やはり事務仕事より現場仕事の方が多いからだろう。
吹き抜けになっている階段を降り、地下に向かうと一枚の扉が現れた。
その前に職員と思われるフードを被った死神が一人立っていた。
「アイツに許可書を見せて。
そしたら天界に行けるんよ。
んじゃ明日には帰って来て」
「ちょ、ちょっと待って!」
片手をあげて去ろうとした所を引き留める。
許可書を取り出してネイリスに見せた。
「『注意事項は教育係から受けるように』って……。
何に気を付ければ良いんですか?」
ネイリスが私から許可書を引っ手繰るとその文章に顔を近づけてみる。
「……えー、そうだ。
死神だって事を誰にも知られるな。

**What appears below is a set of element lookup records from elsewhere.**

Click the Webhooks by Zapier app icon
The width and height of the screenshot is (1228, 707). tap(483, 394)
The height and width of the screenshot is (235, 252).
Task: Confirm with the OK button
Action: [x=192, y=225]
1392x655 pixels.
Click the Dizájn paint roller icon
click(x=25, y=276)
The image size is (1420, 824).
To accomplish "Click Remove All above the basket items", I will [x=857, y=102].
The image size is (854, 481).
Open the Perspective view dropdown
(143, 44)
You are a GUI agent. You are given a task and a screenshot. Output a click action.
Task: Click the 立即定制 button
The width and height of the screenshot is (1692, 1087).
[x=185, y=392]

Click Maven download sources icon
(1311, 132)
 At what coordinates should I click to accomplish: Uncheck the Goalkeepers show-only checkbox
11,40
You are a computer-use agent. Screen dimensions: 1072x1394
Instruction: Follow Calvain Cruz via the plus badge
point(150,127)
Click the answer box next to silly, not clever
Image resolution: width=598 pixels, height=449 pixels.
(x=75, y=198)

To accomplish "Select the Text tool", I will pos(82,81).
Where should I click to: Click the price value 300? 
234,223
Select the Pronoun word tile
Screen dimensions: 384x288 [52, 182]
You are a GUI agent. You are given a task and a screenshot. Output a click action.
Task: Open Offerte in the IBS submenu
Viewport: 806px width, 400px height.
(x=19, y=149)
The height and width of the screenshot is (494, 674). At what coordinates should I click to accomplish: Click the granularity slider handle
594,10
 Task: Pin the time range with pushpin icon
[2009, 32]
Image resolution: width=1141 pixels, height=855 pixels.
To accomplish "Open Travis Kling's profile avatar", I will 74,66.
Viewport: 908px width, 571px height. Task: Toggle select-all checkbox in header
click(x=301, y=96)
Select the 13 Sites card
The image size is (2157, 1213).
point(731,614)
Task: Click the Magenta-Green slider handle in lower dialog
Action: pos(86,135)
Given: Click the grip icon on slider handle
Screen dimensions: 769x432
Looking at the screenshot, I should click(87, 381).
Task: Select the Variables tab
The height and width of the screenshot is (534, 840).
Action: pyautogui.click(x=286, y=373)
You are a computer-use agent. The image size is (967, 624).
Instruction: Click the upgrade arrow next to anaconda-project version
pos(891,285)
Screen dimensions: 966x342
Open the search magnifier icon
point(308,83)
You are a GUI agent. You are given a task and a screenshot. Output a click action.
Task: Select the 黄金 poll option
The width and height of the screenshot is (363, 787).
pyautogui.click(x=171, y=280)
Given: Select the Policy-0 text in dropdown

簡単だろ」
ネイリスの眼が丸くなっているのを初めて見た。
……もしかして注意事項を知らないのではないだろうか。
私に目を合わせずに許可書を押し付けると狭い建物内なのに翼を広げて飛んで行ってしまった。
「……今の注意事項で大丈夫ですか?」
「自分の口からは何もお伝え出来ません」
近くの職員に何となく訪ねてみて驚いた。
この人、男だ。
天界の男の神々はおじいちゃんが多い。
その為、仕事場で若い男の人と会うことは滅多にない。
……まぁ会ったからどうなるというわけではないが。
「許可書の提示を」
「あ、は、はい!」
職員に許可書を渡すと急に火を点けて燃やしてしまった。
一瞬で塵となって消え去る。
「わはぁっなんでなんでですか!」
「次に入界する時は新たに申請書を提出してください」
職員がぶっきらぼうに答える。
フードで隠れている為、表情が読めないがきっと無表情だろう。
ネイリスといいこの職員といい、根っからの死神は不愛想のような気がする。
もう私の事なんで一切気に留めていない職員を尻目に扉を押し開けた。
「……わぁ」
中の様子を見て思わず声が漏れた。
何度も見た転生課の仕事場と同じ部屋だ。
暗闇の世界が永遠と続いている。
ただ一つだけ違う点が部屋の中央に置かれている椅子が一脚ということだ。
その椅子を見て、機械仕掛けの魔王が座っていた光景を思い出した。
この暗い世界は私になじみ過ぎる。
寂しい椅子に腰かけて辺りを見回す。
もう入って来た扉はどこにあるか分からない。
ティーポットとカップを取り出し、中に紅茶を注ぐ。
こうすれば何もかも元通りになった気がした。
静かな紅い液体に還る私の姿を見ていると急に視界が歪んだ。
一度目を瞑り、不安定な視界が整うのを待つ。
暫くして目を開けると、手に持っていたティーカップが消えている。
代わりに薄く光る光球が浮かんでおり、出口の扉が照らされていた。
まだ右手に熱いカップの感触を感じながら冷たいドアノブを回す。
扉を開けるとそこには先の見えない白い廊下が続いていた。
その左右には番号が彫刻された扉が無数に並んでいる。
もう不愛想な職員の姿もなかった。
……転生課の廊下。
帰って来たんだ、私は。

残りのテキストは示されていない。